At this point in my ride, I’ve just pedaled underneath IH 35, headed east on 4th street. I head north on Chicon Street. There is a stark contrast between east and west 6th Street at the intersection of 6th and Chicon. The traffic has lulled enough for it to feel inviting, so I head further East on 6th street.
I pass the familiar sites, the Sixth Street Cool corner store with Bob Marley’s portrait smiling back at me. I think of him as an urban Mona Lisa, his smile following me at a diagonal as I turn the corner.
Next comes the bright blue and gold of Bike Texas Headquarters. I had been inside Bike Texas during the annual Bike-to-Work breakfast stop last year. Today, though, it was what was outside of Bike Texas that had me concerned.
I stopped pedaling and let the wheels cruise along the street. In my memory of the event, the parking lot was empty. Lights off, nobody home inside Bike Texas. There was one sole bicycle on the rack at Bike Texas, and next to the bicycle was a man with what looked like a file in his hand while he fiddled with the lock. My gut instinct was that this bike is being stolen. Right here and right now in broad daylight and I’m watching it occur. I yelled out from my bike on the other side of the street, “You stealing a bike?”

I had a beanie hat covering my ears, and a helmet on on top of that, and I couldn’t make out exact words of the man’s response, but the body language and tone of voice was gruff and terse. And the nature of his response confirmed what my stomach was telling me.
I am a little ashamed to say it, but my first though was, “Oh well, it’s none of my business.” And then my mind followed up that thought with, “There’s no way I’m stopping to approach that man by myself.” The momentum of the motion of the bicycle kept my wheels rolling away from the scene. “If someone saw my bike being stolen, I would want them to intervene.” Calling the police was out of the question for me. I didn’t want anyone being arrested and going to jail for petty theft. Behind bars would be a horrible way to spend Christmas Eve.
The light bulb went off in my head: I knew someone who works at Bike Texas. I’d call her instead of the law enforcement. Fortunately, she answered the call, and to my chagrin she said she was inside the closed Bike Texas Headquarters at that exact moment. I quickly gave her the low down on what I saw outside Bike Texas. She thanked me and said she would check on the scene out front.
A few minutes later, she texted me back. She recognized the man I saw out front as a known bike thief in Austin. However, she stated there was no bicycle on the rack for him to steal. I gulped! I was too late! The bike was already re-located, gone, vamoosh! – into thin air it seemed. Five minutes couldn’t have passed since first site of the bike theft to this text message.
Within those five minutes I had traveled half a mile away from the scene, and I now questioned the events that happened. “Was the bicycle a mirage of sorts?” I asked myself. Did I imagine it being there? Or if I had stayed at the scene would the bike still be there tethered to the rack with it’s lock?

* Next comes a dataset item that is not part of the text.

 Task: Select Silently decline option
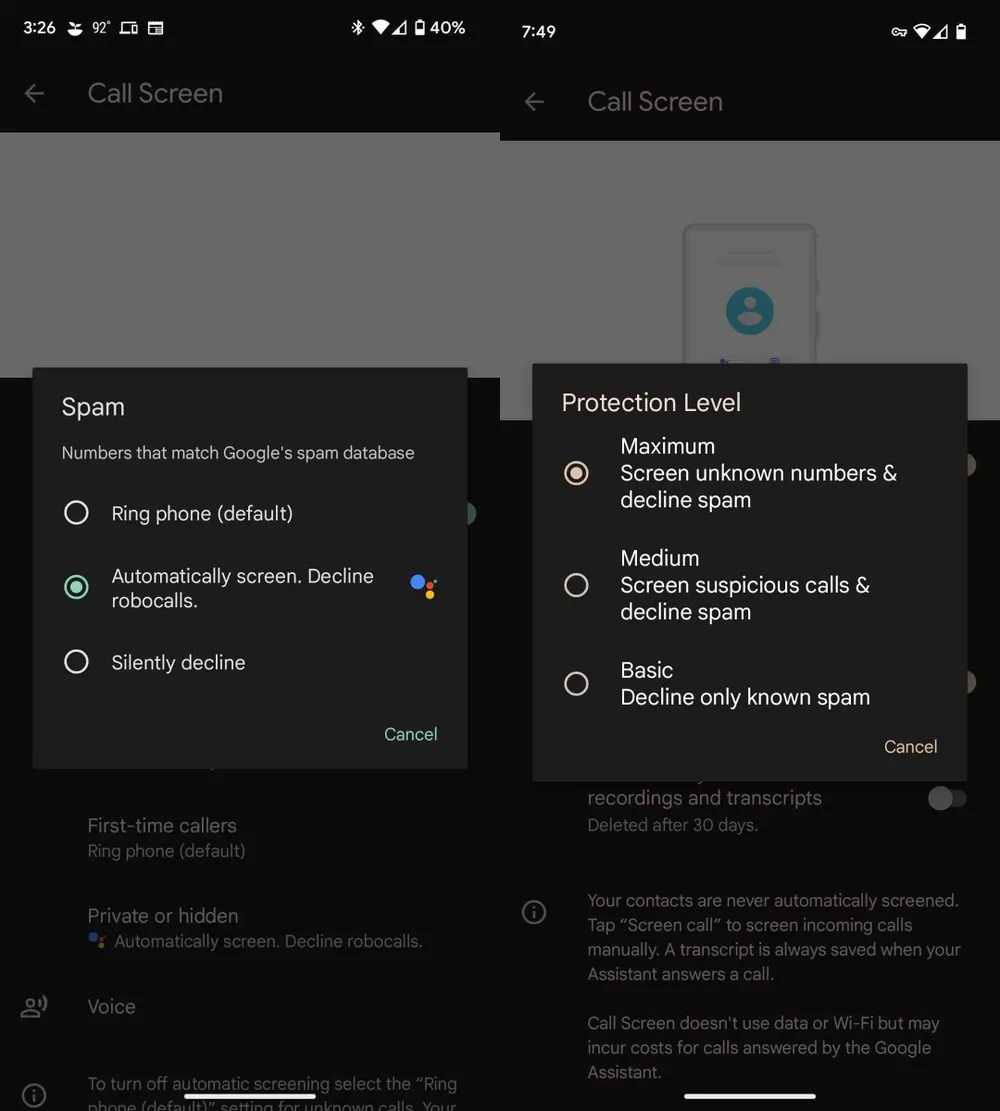point(76,662)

Who knows? It’s an unsolved bike theft mystery. However, for now I make it a point to take the same route along east 6th street when headed to and from downtown to see if the mirage of the blue cruiser bicycle ever shows up again.









on Jan 11th, 2012 at 10:49 am
This is why, as a bleeding heart liberal, I hate bleeding heart liberals. You caught someone stealing a bike yet didn’t call the police to investigate because you didn’t want a criminal to have to spend Christmas eve in jail. I’m sure the person who had their only means of transportation stolen right before Christmas eve thanks you for your kind-hearted decision. It is better to make sure the criminal has a good Christmas instead of the victim, right? And we wonder why we end up with a president who cowers and buckles to tea-party demands at every turn.